● **TEXT**:

· · · · · · ·

# Battle of Wesnoth - kein deutsch trotz LINGUAS="de"

## Erdie

Hallo Ihr alle beieinander,

mal wieder ein Problem. Mein 7 jähriger Sohn mag Spiele lieber in Deutsch. Ich wollte ihm Battle of Wesnoth installieren und habe LINGUAS="de" in der make.conf. Trotzdem ist das Spiel nur in Englisch da. Was muß man noch tun, damit die deutsche Version installiert wird? Auf Kubuntu ist eine deutsche Version verfügbar, also sollte es gehen.

----------

## sirro

Das ebuild von Battle of Wesnoth unterstützt anscheinend kein LINGUAS.

Hast du das Use-flag "nls" gesetzt? Das sollte eigentlich für native language support sorgen. Vermutlich werden alle Sprachen auf einmal installiert.

· · · · · · ·

Gespeicherte Datensätze

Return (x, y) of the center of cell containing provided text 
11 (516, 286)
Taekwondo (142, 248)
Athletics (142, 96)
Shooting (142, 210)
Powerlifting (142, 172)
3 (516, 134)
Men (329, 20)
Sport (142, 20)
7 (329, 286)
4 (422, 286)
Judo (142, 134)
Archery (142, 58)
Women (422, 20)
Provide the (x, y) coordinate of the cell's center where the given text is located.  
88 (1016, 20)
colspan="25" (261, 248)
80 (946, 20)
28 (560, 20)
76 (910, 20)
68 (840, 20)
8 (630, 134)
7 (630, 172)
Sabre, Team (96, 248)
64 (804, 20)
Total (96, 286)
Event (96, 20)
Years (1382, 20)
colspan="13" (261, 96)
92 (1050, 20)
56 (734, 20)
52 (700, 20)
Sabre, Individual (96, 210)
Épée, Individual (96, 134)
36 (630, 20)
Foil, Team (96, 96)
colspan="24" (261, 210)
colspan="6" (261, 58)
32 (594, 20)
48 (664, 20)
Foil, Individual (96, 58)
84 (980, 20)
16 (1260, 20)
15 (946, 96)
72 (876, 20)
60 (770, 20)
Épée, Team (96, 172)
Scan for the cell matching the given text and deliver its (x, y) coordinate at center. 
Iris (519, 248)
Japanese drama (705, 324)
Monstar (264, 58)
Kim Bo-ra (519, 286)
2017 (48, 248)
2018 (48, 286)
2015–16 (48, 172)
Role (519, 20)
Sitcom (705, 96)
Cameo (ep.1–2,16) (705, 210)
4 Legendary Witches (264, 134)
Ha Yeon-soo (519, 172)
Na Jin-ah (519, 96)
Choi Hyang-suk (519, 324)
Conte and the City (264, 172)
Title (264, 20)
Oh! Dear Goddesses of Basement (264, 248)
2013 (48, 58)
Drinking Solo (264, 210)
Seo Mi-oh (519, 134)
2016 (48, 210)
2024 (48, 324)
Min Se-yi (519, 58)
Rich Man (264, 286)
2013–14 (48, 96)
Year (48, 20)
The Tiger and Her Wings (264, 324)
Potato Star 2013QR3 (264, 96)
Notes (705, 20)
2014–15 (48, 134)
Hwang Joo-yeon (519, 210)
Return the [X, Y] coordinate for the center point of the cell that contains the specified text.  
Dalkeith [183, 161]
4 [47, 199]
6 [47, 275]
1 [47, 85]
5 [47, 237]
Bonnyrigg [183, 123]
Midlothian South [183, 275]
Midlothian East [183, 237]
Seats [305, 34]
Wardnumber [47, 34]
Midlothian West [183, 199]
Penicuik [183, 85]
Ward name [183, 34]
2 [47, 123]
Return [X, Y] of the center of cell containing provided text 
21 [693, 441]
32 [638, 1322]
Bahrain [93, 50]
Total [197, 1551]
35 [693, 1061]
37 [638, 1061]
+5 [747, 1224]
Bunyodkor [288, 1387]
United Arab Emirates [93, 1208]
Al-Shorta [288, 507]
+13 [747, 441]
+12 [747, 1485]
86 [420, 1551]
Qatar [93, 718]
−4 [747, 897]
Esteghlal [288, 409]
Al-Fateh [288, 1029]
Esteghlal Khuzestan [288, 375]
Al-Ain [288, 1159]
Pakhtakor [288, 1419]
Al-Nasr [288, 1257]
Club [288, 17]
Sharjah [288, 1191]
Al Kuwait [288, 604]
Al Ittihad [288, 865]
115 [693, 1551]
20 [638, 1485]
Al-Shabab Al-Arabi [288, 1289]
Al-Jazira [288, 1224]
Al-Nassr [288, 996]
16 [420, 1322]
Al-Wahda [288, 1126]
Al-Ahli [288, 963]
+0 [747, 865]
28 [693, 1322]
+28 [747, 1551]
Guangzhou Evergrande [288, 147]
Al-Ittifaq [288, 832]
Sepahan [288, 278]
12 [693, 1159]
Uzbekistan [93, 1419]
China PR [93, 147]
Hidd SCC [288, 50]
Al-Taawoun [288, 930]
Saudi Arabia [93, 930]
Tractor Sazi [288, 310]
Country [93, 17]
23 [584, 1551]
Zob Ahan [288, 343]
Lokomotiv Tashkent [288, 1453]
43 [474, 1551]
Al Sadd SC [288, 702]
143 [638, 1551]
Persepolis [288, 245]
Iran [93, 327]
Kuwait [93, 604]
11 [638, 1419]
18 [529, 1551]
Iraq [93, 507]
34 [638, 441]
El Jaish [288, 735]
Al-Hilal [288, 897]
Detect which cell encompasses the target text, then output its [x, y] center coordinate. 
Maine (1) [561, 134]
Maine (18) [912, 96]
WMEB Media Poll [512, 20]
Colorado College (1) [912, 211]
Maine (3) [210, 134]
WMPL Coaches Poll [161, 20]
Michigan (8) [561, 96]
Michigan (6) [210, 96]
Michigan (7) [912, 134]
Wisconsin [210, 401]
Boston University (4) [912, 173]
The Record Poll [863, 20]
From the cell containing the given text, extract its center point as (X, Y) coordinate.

· · · · · · ·

● **ARBEITSAUFTRÄGE**:
A – Schreibe aus dem Forenthread zu Battle of Wesnoth die Stelle von "mal wieder ein" bis einschließlich "anscheinend kein LINGUAS." wortgetreu ab.
B – Führe jeden Satz auf, der im Beitrag von sirro im Forenthread zu Battle of Wesnoth steht.

● **ENDGÜLTIGE ANTWORTEN**:
A –
mal wieder ein Problem. Mein 7 jähriger Sohn mag Spiele lieber in Deutsch. Ich wollte ihm Battle of Wesnoth installieren und habe LINGUAS="de" in der make.conf. Trotzdem ist das Spiel nur in Englisch da. Was muß man noch tun, damit die deutsche Version installiert wird? Auf Kubuntu ist eine deutsche Version verfügbar, also sollte es gehen.

----------

## sirro

Das ebuild von Battle of Wesnoth unterstützt anscheinend kein LINGUAS.

B –
- Das ebuild von Battle of Wesnoth unterstützt anscheinend kein LINGUAS.
- Hast du das Use-flag "nls" gesetzt?
- Das sollte eigentlich für native language support sorgen.
- Vermutlich werden alle Sprachen auf einmal installiert.